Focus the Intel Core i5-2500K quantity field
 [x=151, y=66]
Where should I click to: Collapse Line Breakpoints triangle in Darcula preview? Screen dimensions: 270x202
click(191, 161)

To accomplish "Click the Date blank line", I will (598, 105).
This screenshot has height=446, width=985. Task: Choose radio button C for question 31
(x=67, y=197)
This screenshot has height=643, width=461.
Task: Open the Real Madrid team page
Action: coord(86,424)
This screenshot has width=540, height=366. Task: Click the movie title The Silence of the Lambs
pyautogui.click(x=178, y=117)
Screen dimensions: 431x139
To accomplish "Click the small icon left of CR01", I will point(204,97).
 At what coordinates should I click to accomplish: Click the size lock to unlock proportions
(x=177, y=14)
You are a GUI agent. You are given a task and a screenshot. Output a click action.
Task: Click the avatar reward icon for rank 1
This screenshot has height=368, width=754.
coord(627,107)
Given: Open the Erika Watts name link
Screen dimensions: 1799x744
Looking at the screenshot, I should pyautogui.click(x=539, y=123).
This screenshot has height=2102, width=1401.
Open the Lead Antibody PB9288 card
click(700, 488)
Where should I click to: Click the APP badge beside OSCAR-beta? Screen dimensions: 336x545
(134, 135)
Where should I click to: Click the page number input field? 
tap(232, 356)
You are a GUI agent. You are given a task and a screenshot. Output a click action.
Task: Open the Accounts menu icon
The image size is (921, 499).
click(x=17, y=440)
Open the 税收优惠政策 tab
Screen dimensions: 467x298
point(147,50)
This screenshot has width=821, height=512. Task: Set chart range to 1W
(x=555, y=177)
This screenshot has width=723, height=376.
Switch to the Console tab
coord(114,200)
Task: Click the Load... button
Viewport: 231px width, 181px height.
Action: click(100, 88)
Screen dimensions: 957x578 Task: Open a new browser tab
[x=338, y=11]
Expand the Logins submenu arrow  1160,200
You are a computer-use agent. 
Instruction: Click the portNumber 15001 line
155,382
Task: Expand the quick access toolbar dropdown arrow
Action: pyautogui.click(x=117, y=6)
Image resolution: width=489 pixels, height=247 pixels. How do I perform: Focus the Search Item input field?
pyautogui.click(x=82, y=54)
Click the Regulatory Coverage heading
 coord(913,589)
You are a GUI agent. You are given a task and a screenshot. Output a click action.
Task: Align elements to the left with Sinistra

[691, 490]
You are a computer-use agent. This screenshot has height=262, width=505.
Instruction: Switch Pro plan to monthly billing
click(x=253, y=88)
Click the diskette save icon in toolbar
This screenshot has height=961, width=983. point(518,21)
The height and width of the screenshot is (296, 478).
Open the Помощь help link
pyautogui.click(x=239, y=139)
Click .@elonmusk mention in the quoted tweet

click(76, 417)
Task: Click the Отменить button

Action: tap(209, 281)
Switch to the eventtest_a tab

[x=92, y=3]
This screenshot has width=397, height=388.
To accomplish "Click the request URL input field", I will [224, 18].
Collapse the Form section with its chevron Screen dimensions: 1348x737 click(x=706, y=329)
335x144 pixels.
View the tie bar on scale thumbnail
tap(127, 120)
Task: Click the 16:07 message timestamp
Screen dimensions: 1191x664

========

- **Task**
Lines containing the string "computer" in the listing: say how many there are, giving only the number.

- **Response to this exercise**
2